Collapse of the Free Syrian Army handed ISIS untold numbers of U.S. arms, tanks, armored personnel carriers, including steel-reinforced Humvees. While never acknowledging the fiasco essentially arming ISIS, Obama continues to rubber stamp the Saudi and Turkish policy of toppling Syrian President Bashar al-Assad, despite driving U.S.-Russian relations to Cold War lows. Obama and Kerry have stubbornly backed the Saudi-funded proxy war against al-Assad, making U.N. Special Envoy Staffan de Mistura’s Geneva peace talks impossible. When 54-year-old Saudi Foreign Minister Adel al-Jubeir insists there can be no peace unless al-Assad leaves Damacus, it doesn’t leave de Mistura much wiggle room. Kerry hasn’t helped matters backing the Saudis at the expense of U.S.-Russian relations. Russian President Vladimir Putin hasn’t wavered one bit in his support of al-Assad.
Operating on a shaky Feb. 27 ceasefire, Saudi rebel groups, led by Jaysh al-Islam, weren’t happy when its founder 44-year-old Sheikh Zahran Alloush was killed by a Russian air strike Dec. 25, 2015. While his brother Mohammed took over, Russian air strikes nearly wiped out the Saudi-funded rebel groups before reluctantly agreeing to the Feb. 27 ceasefire. Obama and Kerry haven’t helped U.N. Special Envoy Staffan de Mistura’s Geneva peace talks backing the Saudi proxy war to topple al-Assad. Withdrawing Russian forces March 15, Obama and Kerry hoped Putin changed his mind backing al-Assad. Unlike Obama and Kerry, Putin has been remarkably consistent backing al-Assad’s Shiite government. Meeting with Putin and Russian Foreign Minister Sergei Lavrov March 24 at the Kremlin, Kerry failed to convince Putin to toss his long-time ally al-Assad under the bus.

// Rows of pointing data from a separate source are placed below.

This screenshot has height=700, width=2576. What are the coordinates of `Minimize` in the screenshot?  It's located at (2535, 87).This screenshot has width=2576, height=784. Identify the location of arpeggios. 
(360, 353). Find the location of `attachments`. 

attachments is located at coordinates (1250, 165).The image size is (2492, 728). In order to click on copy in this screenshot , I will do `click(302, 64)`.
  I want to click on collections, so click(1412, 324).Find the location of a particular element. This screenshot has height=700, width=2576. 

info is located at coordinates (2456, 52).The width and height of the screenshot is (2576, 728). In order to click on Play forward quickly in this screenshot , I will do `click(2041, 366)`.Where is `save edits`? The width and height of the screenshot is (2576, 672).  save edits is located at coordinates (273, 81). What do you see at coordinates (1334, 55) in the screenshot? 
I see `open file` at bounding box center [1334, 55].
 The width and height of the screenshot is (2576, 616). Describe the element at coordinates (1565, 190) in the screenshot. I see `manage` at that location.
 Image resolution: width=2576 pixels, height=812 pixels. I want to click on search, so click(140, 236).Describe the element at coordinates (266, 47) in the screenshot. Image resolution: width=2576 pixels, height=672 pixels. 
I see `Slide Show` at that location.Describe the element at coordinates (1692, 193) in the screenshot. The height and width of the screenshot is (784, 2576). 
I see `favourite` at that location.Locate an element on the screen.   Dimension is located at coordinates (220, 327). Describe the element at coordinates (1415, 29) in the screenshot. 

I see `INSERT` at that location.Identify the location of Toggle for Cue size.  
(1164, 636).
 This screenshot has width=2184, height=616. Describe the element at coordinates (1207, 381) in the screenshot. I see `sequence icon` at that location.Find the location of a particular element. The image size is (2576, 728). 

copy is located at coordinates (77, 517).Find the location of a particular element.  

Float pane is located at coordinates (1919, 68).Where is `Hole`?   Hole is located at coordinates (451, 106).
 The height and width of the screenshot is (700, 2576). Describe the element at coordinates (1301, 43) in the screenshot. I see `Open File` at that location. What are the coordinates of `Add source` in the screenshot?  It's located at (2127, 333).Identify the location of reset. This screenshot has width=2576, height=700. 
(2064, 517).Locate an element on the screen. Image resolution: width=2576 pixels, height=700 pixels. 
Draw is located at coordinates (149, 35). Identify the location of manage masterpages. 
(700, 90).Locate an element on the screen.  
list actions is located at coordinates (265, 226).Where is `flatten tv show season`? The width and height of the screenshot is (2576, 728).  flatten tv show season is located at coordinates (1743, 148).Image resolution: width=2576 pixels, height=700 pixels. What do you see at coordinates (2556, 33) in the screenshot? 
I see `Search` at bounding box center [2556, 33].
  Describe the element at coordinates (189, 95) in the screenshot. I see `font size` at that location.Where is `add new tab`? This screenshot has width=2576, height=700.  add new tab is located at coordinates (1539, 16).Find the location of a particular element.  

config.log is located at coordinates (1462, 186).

Responding the April 3 Panama Papers scandal involving offshore tax havens and money laundering, Putin blamed the U.S. for the smear, stating it was because of his success in reinforcing the legitimate sovereignty of Syrian President Bashar al-Assad. Why Obama and Kerry thought Putin changed his mind on al-Assad is anyone’s guess. “In the coming weeks and months, the coalition will worke with Iraq to turn up the pressure even further. We will continue targeting and taking out [ISIS’s] leaders, and we will train local forces to take and hold more ground,” said Kerry, addressing recent reports that the Iraqi Army cut-and-ran around Mosul. Kerry needs to address Turkey’s air strikes against the U.S.-backed Kurdish YPG forces, the best hope in battling ISIS in Syria and Iraq. Turkish President Recep Tayyip Erdogan equates the YPG with the Kurdish PKK, considered a terror group by Ankara.
Kerry must do more than bring empty promises to Baghdad, whose beleaguered military needs all the help its can get. Unwilling to confront Turkey, the White House employs a “circular firing squad” policy, backing Saudi Arabia’s proxy war against al-Assad, and, doing nothing to stop Turkey’s attacks against the Kurds. Without confronting Ankara and Riyadh, it’s unrealistic to think de Mistura’s Geneva peace efforts can accomplish anything. Obama’s Syrian policy undermines any coherent attempt to defeat ISIS. Nether Turkey nor Saudi Arabia are invested in evicting ISIS from Iraq and Syria. Allowing the Turks to attack the Kurds runs counter to Obama’s stated goal of defeating ISIS. Instead of pandering to the Saudis and Turks, the White House needs align U.S. foreign policy with Putin, letting al-Assad stay put while doubling down on eliminating ISIS.